The cabin is loud—Van and Mari bickering, Travis poking at the fire, Laura Lee trying to read something from the Bible while no one listens. Jackie is at the center of it, dividing up bowls of stew like it’s her sacred duty.
When she finally sits down, it’s next to Javi, who immediately leans against her. Jackie smiles faintly and adjusts her blanket so it covers him too.
And something in Shauna just—snaps.
“Do you ever get tired of it?” she blurts.
Jackie blinks at her.
“Of what?”
“Being everyone’s… I don’t know. Babysitter. Maid. Mom.”
The words come out sharper than she intends.
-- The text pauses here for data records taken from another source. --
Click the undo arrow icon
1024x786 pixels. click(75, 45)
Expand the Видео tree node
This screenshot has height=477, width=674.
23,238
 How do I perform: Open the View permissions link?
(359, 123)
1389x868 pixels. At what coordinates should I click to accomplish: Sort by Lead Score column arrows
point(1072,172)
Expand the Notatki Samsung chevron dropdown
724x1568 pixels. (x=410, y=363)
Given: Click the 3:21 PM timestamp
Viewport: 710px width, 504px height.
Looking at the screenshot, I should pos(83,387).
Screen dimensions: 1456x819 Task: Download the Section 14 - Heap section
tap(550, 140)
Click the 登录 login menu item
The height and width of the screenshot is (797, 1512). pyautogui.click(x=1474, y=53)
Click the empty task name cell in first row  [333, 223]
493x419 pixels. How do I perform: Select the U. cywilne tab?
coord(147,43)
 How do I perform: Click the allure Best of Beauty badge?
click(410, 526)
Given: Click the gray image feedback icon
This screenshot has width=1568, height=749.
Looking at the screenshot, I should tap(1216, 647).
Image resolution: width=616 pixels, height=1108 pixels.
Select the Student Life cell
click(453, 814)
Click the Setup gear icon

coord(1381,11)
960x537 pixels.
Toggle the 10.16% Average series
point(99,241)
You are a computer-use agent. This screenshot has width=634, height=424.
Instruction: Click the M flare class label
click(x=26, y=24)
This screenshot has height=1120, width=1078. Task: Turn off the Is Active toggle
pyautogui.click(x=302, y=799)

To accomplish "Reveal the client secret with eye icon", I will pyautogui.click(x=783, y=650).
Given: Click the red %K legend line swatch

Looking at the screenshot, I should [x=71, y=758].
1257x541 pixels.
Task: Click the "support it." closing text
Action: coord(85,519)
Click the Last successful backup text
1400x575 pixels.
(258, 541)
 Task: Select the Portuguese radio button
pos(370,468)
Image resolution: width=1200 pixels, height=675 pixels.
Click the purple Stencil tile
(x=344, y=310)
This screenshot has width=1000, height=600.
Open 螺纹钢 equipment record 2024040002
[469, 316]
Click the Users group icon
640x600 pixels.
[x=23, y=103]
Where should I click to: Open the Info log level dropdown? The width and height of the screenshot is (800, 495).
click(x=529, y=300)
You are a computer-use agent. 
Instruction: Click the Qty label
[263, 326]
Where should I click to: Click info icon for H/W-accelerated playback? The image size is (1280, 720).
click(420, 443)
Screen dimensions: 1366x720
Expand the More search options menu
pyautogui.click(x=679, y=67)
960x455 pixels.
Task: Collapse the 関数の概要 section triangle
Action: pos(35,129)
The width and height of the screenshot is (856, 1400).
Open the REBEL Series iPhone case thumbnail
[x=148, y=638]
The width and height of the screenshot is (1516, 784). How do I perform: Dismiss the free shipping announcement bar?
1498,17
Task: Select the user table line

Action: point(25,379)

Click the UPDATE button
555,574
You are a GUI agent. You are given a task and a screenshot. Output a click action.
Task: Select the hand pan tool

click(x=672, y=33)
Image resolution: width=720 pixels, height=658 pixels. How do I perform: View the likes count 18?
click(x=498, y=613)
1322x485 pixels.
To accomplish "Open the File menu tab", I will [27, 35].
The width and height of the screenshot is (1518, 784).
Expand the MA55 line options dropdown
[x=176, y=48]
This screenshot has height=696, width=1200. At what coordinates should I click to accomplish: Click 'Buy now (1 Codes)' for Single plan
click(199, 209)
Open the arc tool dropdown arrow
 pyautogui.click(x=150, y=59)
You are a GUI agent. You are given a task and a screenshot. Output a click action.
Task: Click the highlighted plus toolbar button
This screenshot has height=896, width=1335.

The cabin goes a little quieter. Tai raises an eyebrow. Van smirks like she's in on some joke nobody else knows about, Tai responds by elbowing her to stop.
Jackie’s face tightens.
“Well, someone has to keep things from falling apart,”
Jackie says coolly.
“Yeah, but it’s like—you let them treat you like you’re… like you’re not even—”
Shauna cuts herself off. She doesn’t even know what she’s trying to say. Not without saying too much.
“Like I’m what?”
Jackie demands.
Shauna’s mouth goes dry. Her pulse is hammering in her ears.
Like you’re not mine anymore.
But she can’t say that.
So instead she mutters,
“Like you’re not you.”
--
Later that night, Jackie corners her outside. The air bites cold; their breath fogs between them.
“What was that about?”
Jackie asks. Her voice is sharp, but underneath it there’s hurt.
Shauna stares at the snow, at the endless dark beyond the treeline.
Shauna can’t explain it—not the ache in her chest when Jackie laughs with Akilah, not the way she grits her teeth when Javi curls up against her. So she shakes her head, helpless.
“I don’t know,” she whispers.
Jackie studies her for a long moment. Then, softer:
“Maybe you do.”
Shauna looks up at her, startled. Jackie’s face is unreadable in the moonlight, but her eyes linger, searching.
And Shauna feels that heat again, the one she can’t name, the one that tastes like jealousy but burns like something else.